Hi folks, anyone have a tool they can recommend to repair a damaged XFS partition?
I recently received a warning “Attempt to read or write outside of HD0” from my OpenSUSE desktop and booted into the RescueCD I keep handy. I ran fdisk and could see the drive in the device list. Running GParted I could see the hard disk but when I tried to mount it I got a more complete error message “wrong fs type, bad option, bad superblock” with a suggestion to run xfs_repair. The first pass-through of xfs_repair couldn’t find any secondary superblocks for recovery so I tried re-running with the -L option which only caused the hard disk to be completely un-readable by fdisk. That brings me to this point - is there any tools or methodologies I can use to repair the partition and recover the disk?
The messages you are getting suggest to me that the drive controller might be failing. That would probably be the controller on the drive, rather than your motherboard. You can try powering it off and let everything cool down for a while. If it then works, then it would be the right time for a final backup before you replace the drive.
I see you choose OTHER VERSION when you were asked to identify the openSUSE version you use. That means that you use a not supported verion. Which in itself is no barrier to get help here, but it would help when you at least told us which version you use.
Then, please, when you say you got a message, be more specific. Where was that meassge, in a tool,/program, a pop-up window, any details are important.
Also please, when you say that you did some fdisk commando, show it here. Copy/paste the whole, inclusnig the prompt/command line, the output and the next prompt line, between CODE tags in your post (you get the CODE tags by clicking on the # button n the post editor).
Same for your mount. Please show it. For others it gives much more information and for you it is much less story telling.
In short, we want to see the same as you see.
But, when I read your last remarks, I am afraid that something realy bad happened to your disk. You could of course check the hardware, but first I assume you have to try to save as much as possible. So depending on the partitioning (which you did not show), save the other partitions that are still working (or check that your normal backups are up-to-date). For the damaged partition, we have no idea what is on it (where it is mounted normaly), but I assume that your normal backup should cover that.
Thanks for the response - I’m running OpenSuse 13.1 on a 10-year old desktop and didn’t think it was worth the effort to install a newer version of Leap to such old hardware.

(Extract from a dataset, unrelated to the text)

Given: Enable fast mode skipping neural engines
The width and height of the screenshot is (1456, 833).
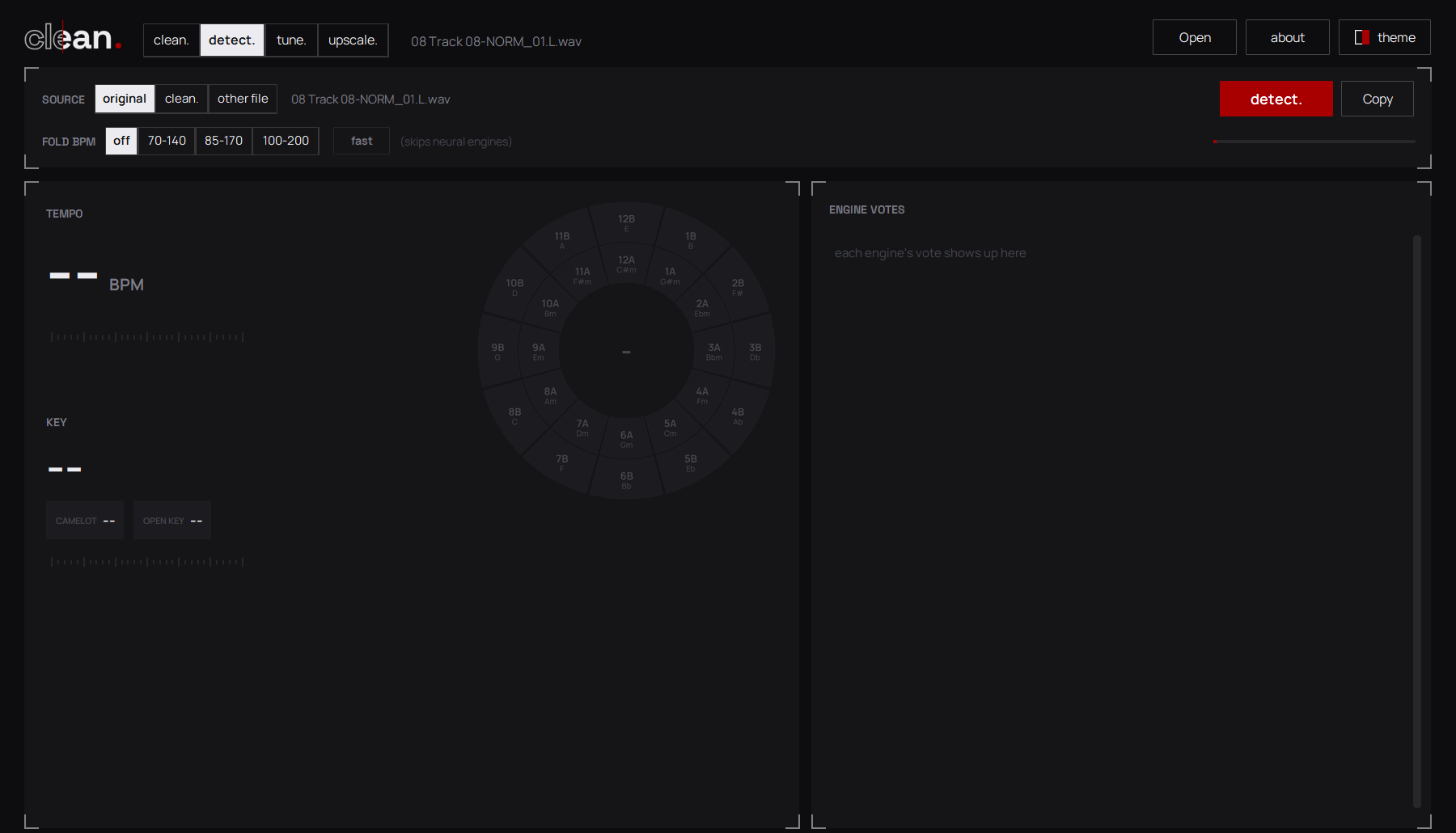Looking at the screenshot, I should (x=362, y=141).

When I first used GParted from a RescueCD here was the error message shown for the hard disk:
Error mounting /dev/sda3 at /run/media/linux/26133824-1393-4c14-83e8-d25cbaa70ac: Command line mount -t “sfx” -o “uhelper=disks2.nodev.nosuid” “dev/sda3” “/run/media/linux/26133824-1393-4c14-83e8-d25cbaa70ac” exited with non-zero exit status 32:mount:wrong fs type, bad option, bad superblock on /dev/sda3, missing codepage or helper program, or other error
After I tried running xfs_repair and found the disk still unusable I looked at it again from GParted, The basic device information was shown for model (ATA ST2000DM001-9YN1), size (1.82 Tb) and path (/dev/sda) but the partition table shows as “unrecognized”, and in the disk partition table area the Partition shows as unallocated with a orange triangle warning icon and the file system shows as unallocated.
This information comes from screen shots I took before and after the xfs_repair process, but I didn’t gather any additional logs. The fdisk command I used was just the simple “fdisk -l” for looking to see what devices are available, and it returns " fdisk: cannot open /dev/sda: Input/output error".
Partitions are just walls, and has no effect on the data except to be able to locate the data (in relation to the partition).
In one situation, I experienced a damaged partition due to a specific action so in that case I was very certain the problem was specific to the partition and wasn’t caused by something unknown.
To recover, I simply reset the partition by recreating the partition with exactly the same parameters as before.
To assist in knowing those exact parameters, I knew that the partitions were created using the default layout of the openSUSE install, so I created an exact install duplicate to identify the parameters which may or may not be an option for you.
Once the new partitions were created exactly as before, presto! All the data in the partition was accessible again.
Whatever you decide to do, it can put your data at high risk, if you value your data I’d recommend either cloning your drive (which would replicate on a byte by byte basis so does not depend on readable file structures) first or just run a data recovery app like photorec, then test your drive for whether it’s salvageable before taking your next step.